**EXERCISE BRIEF:**
Begin at the line holding "Принять (99, 2553)" and set down exactly each line through the last one below, omitting pictures. Include nothing else.

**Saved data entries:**

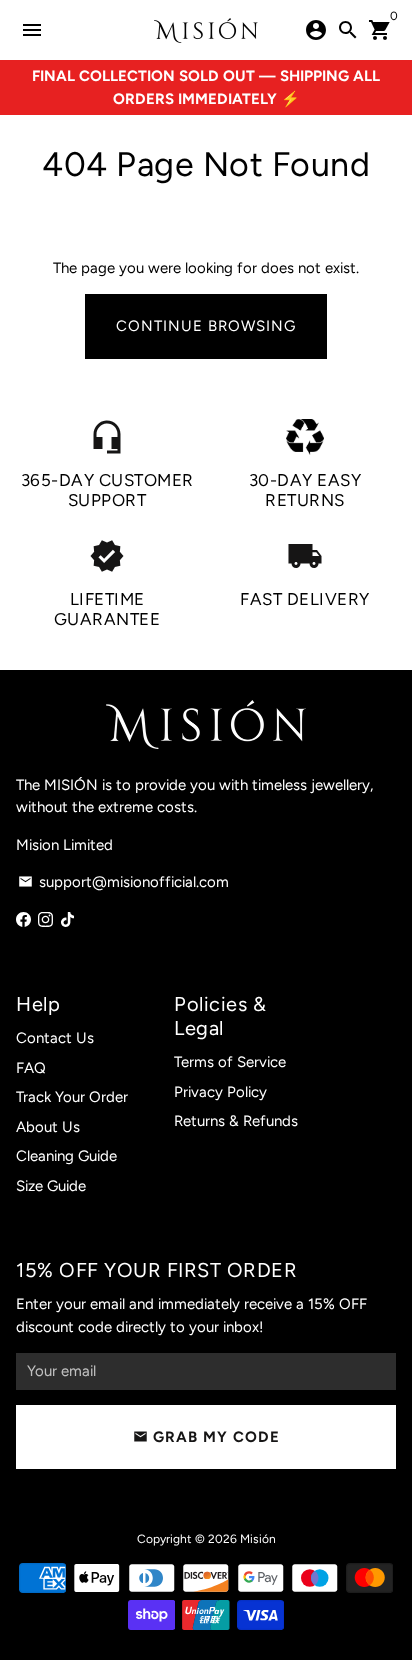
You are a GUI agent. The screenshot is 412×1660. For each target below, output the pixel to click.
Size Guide (51, 1186)
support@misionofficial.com (123, 882)
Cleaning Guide (66, 1156)
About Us (48, 1127)
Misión (258, 1539)
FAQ (31, 1068)
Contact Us (55, 1038)
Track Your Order (72, 1097)
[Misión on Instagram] (45, 920)
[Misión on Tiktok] (67, 920)
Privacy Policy (220, 1092)
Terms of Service (230, 1062)
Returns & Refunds (236, 1121)
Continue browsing (206, 326)
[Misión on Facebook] (23, 920)
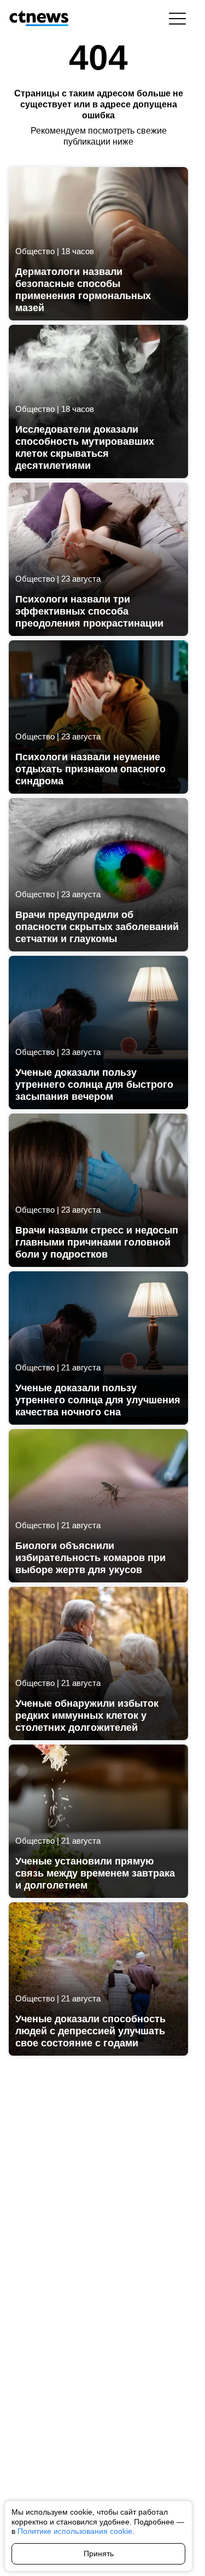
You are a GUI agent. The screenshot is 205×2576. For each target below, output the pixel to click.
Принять (99, 2553)
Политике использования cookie (74, 2531)
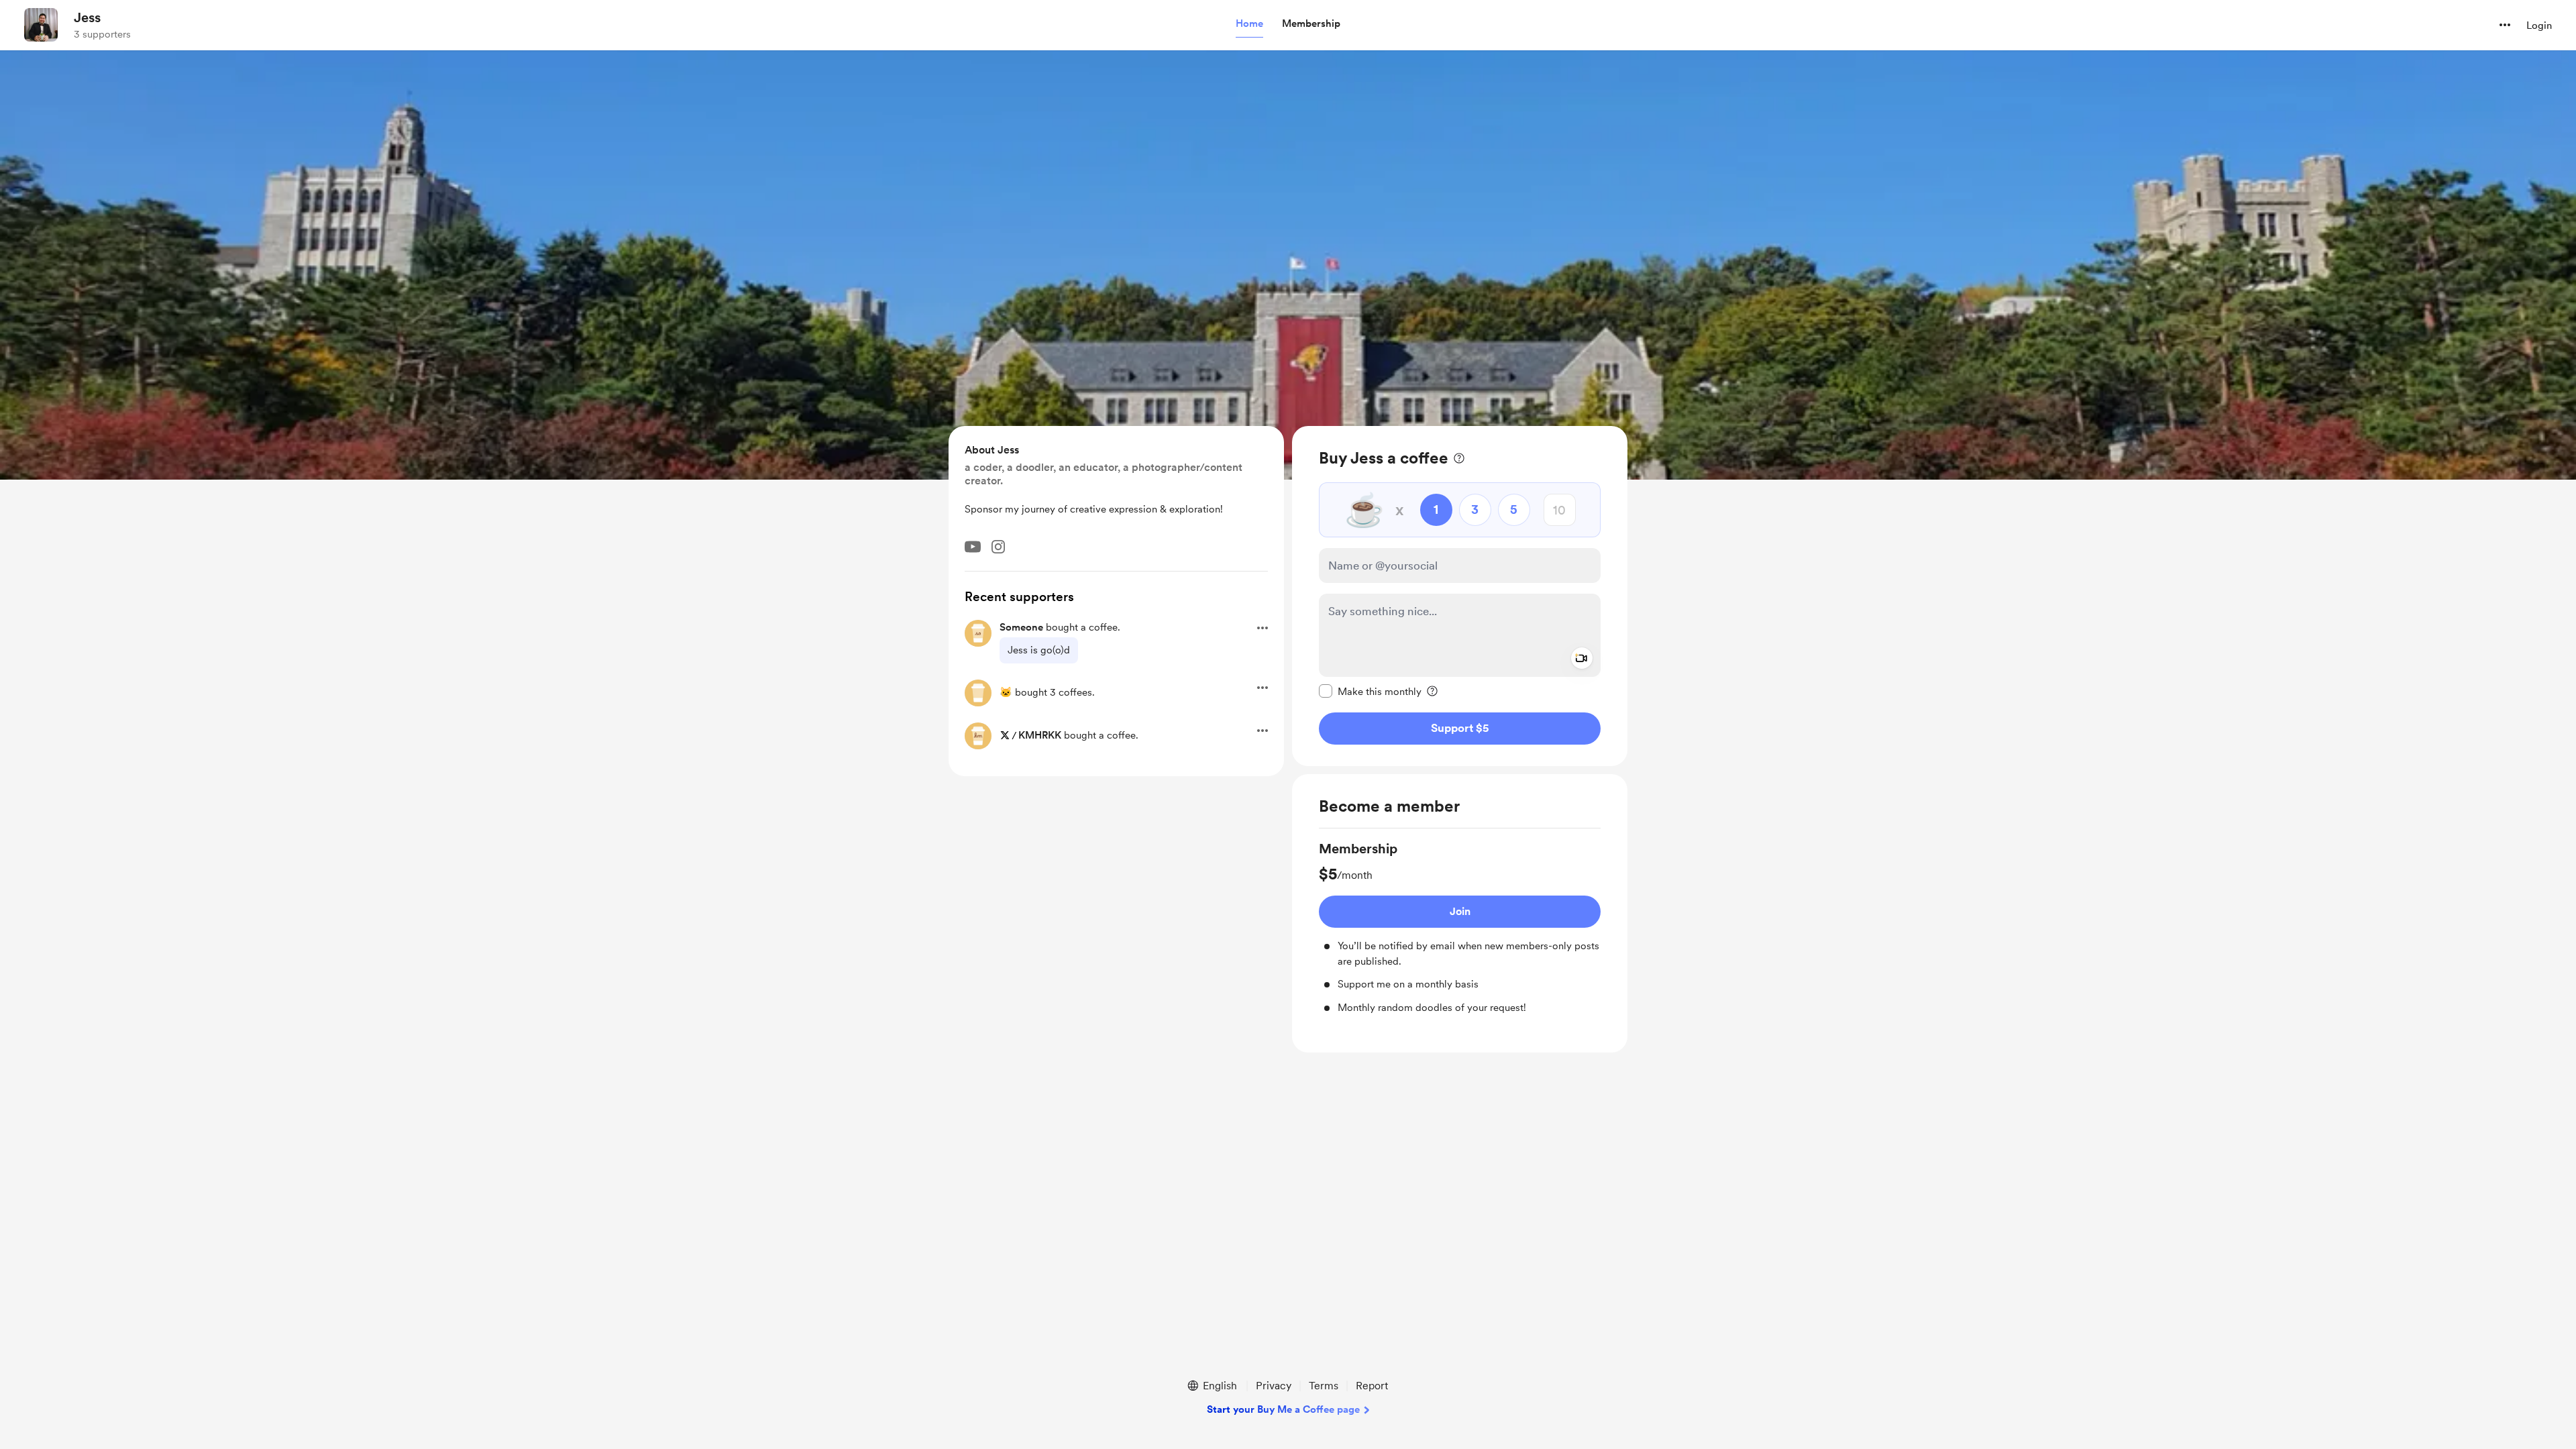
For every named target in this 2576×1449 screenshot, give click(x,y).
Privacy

**ANSWER:**
Принять (99, 2553)
Политике использования cookie (74, 2531)
For every named target in this 2576×1449 screenshot, give click(x,y).
Privacy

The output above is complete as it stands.